A new therapeutic option for a particularly aggressive kind of children cancer that originates in muscle tissue may be on the horizon.
Researchers have successfully transformed rhabdomyosarcoma cells into normal, healthy muscle cells. It’s a breakthrough that could lead to the creation of new medications for the brutal disease, as well as other types of human tumors.
“The cells literally turn into muscle,” explains Cold Spring Harbor Laboratory molecular biologist Christopher Vakoc.
“The tumor loses all cancer characteristics.” They’re transitioning from cells that only want to multiply to cells that want to contract. It cannot return to its proliferating condition because all of its energy and resources are now devoted to contraction.”
Cancer is not a single entity. It develops when cells from various regions of the body mutate. Rhabdomyosarcoma is a kind of cancer that primarily affects children and teenagers. It usually begins in the skeletal muscle when cells change, reproduce, and take over the body.
Rhabdomyosarcoma is a fatal cancer with a 50-70 percent chance of survival in the intermediate risk group.

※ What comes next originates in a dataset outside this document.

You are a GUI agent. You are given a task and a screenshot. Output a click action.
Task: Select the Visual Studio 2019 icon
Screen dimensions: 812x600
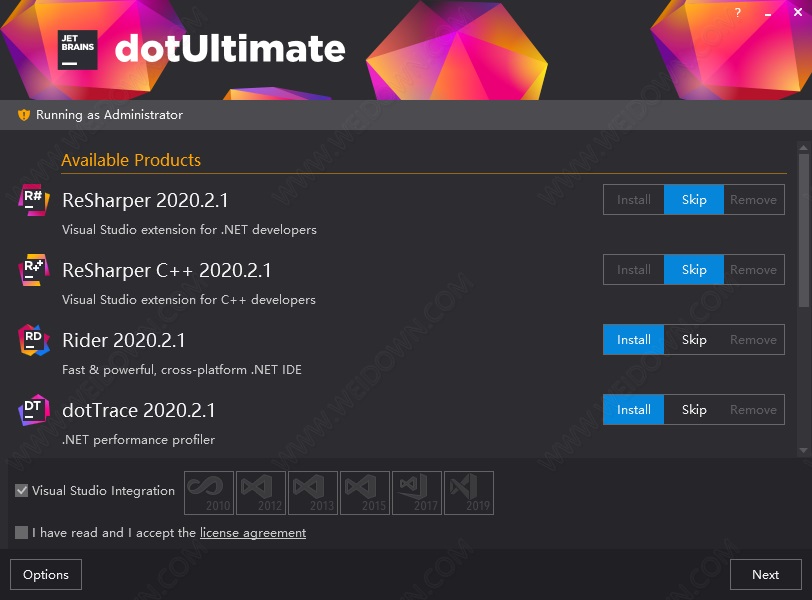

Differentiation therapy is one treatment method that has showed promise. It was discovered when researchers discovered that leukemia cells are not fully mature, similar to undifferentiated stem cells that have not yet fully matured into a specific cell type. Differentiation therapy coerces those cells to continue developing and dividing into particular mature cell types.
Previously, Vakoc and his colleagues successfully reversed the mutation of cancer cells that arise in Ewing sarcoma, another juvenile cancer that typically manifests in the bones.
The researchers sought to investigate if they might replicate their results with rhabdomyosarcoma, which was thought to be decades away from differentiation therapy.
They employed a genetic screening technique to identify genes that could force rhabdomyosarcoma genes to continue developing into muscle cells. They discovered the solution in a protein known as Nuclear transcription factor Y (NF-Y).
Rhabdomyosarcoma cells produce a protein called PAX3-FOXO1, which drives tumour proliferation and is required by the cancer.
The researchers discovered that knocking out NF-Y inactivates PAX3-FOXO1, forcing the cells to continue developing and differentiating into mature muscle cells with no evidence of cancer activity.
According to the researchers, this is a critical step in the development of differentiation therapy for rhabdomyosarcoma and could shorten the timescale for such treatments.
They also claim that their technique, which has now been tested on two different types of sarcoma, could be applicable to additional sarcomas and cancer types since it provides scientists with the tools they need to figure out how to drive cancer cells to differentiate.
“Every successful medicine has its origin story,” Vakoc explains. “And research like this is the soil from which new drugs are born.”
The research has been published in the Proceedings of the National Academy of Sciences.